I may have a chance to relocate to Florida, if the numbers are good enough was thinking of staying in Florida 3-4 days a week and having a home in Bahamas (rent and or buy), this would allow my family to live for most of the year in Bahamas and our son to get a UK type education there as they run GCSE program. Initial research suggests no hurdles in the way, ie we can stay in Bahamas for up to 8 months of the year which would cover the school terms, indeed if we buy then we automatically are entitled to a residence card , this would lift the 8 month restriction. Anything I am missing ? , apart from the weather risk on the islands, Thanks.


----------



## BBCWatcher (Dec 28, 2012)

It can be done. Commuting costs and inconvenience will be a major factor, though if your family is living somewhere with U.S. CBP pre-clearance that'd be much better. Nassau (Lynden Pindling International Airport) and Freeport (Grand Bahama International Airport) are the two airports in the Bahamas offering that service. I'd also sign up for U.S. Global Entry if/when you're eligible.
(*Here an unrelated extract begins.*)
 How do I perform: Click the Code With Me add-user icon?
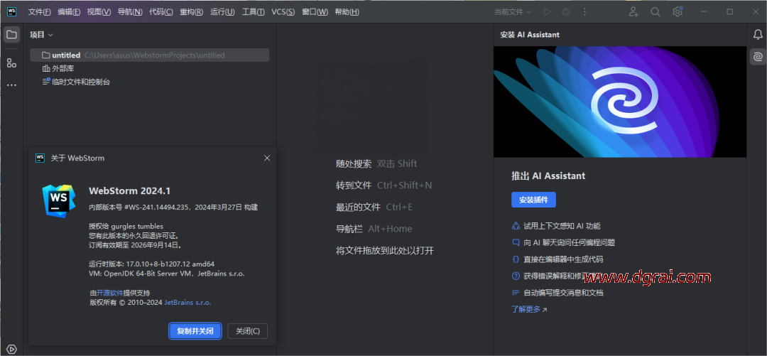(x=633, y=12)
Obviously you cannot do pull this off without legal work permission in the U.S. (or U.S. citizenship, U.S. nationality, or U.S. permanent residency).


----------



## Patch66 (Nov 25, 2012)

thanks for reply, my company will cover Visa side of thing for US so all good, as we are British also no issue with extended stay in the Bahamas,due to continued colonial ties thankfully, with regards to Airports, thanks, was aware of that, there is also an option of a 2hr boat ride from Florida/Miami into Grand Bahama so that option too, weather permitting of course. Another option would be to have the family live in Atlanta where this is also UK style educational programs but I have no clue about Atlanta


----------



## twostep (Apr 3, 2008)

Patch66 said:


> thanks for reply, my company will cover Visa side of thing for US so all good, as we are British also no issue with extended stay in the Bahamas,due to continued colonial ties thankfully, with regards to Airports, thanks, was aware of that, there is also an option of a 2hr boat ride from Florida/Miami into Grand Bahama so that option too, weather permitting of course. Another option would be to have the family live in Atlanta where this is also UK style educational programs but I have no clue about Atlanta


Atlanta: rather diverse city, you are in the mountains in no time, the beach is for most a week end trip, art/food, international airport, traffic is awful to say the least, mild winters, hot summers.

UK style education is widely available in the US if that is your focus.


----------